Новини культури

In Lviv, the memory of professors executed by the Nazis was honoured

On the Vulytski Hills in Lviv, a commemoration was held in memory of Lviv academics, their children, wives and acquaintances who, in the night from 3 to 4 July 1941, were arrested by the city’s Nazi occupation authorities and on 4 and 5 July were executed without investigation or trial.

By the memorial in the form of a light stone arch, erected on the site of the tragedy, gathered representatives of Lviv’s municipal authorities, a delegation of the Republic of Poland, heads of Ukrainian and Polish universities, the academic community, clergy of various denominations, as well as Lviv residents and visiting Poles.

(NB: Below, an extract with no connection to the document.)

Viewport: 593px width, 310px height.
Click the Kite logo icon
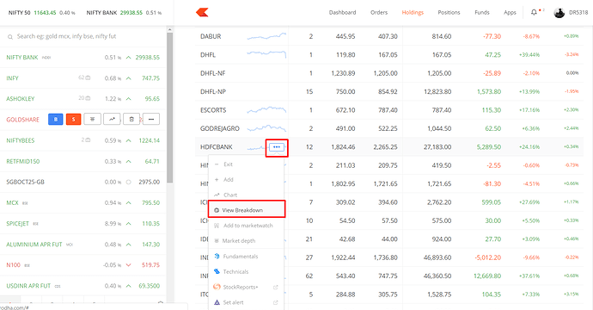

An honour guard stood in front of the memorial; after the laying of flowers, a joint ecumenical memorial prayer was held. The city was represented at the events by the First Deputy Mayor of Lviv, Andriy Moskalenko.

The monument to the renowned Lviv scholars executed by German Nazis in 1941 was unveiled on 3 July 2011. Its design was chosen through an international competition: the winner was a joint Polish-Ukrainian work by the sculptor Oleksandr Slyva from Krakow and Lviv architects Oleh Trofymenko and Dmytro Sorokevych.

The monument is designed as an arch of ten stones symbolising the Ten Commandments. One of the elements, representing the fifth commandment, “Thou shalt not kill!”, is deliberately “broken off”, emphasising the shattered integrity of the world when a person violates God’s law.

The memorial is located on the Vulytski Hills in the Students’ Park of the Lviv Polytechnic National University, in the area of Akademichna, Sakharova, Vidkryta and Lukasha-Karpyntsia Streets.

According to historical data, just a week after the start of the Soviet-German war, on 30 June 1941, Wehrmacht units entered Lviv. On 1–2 July, special SS units arrived in the city to eliminate those whom the Nazi regime considered its enemies. One such group, led by SS Brigadeführer E. Schöngarth, carried out, on the night of 4 July, the arrest and execution of more than forty professors from Lviv’s institutions of higher education.

Among the victims were prominent scholars, including lecturers of Lviv Polytechnic: K. Bartel, K. Weigel, A. Lomnytskyi, Bronisław and Zygmunt Longchamps de Berier, S. Piliat, V. Krukovskyi, V. Stożek and others. The annual events on the Vulytski Hills are intended to preserve the memory of this tragedy and to remind us of the price paid by Lviv’s intelligentsia during the Nazi occupation.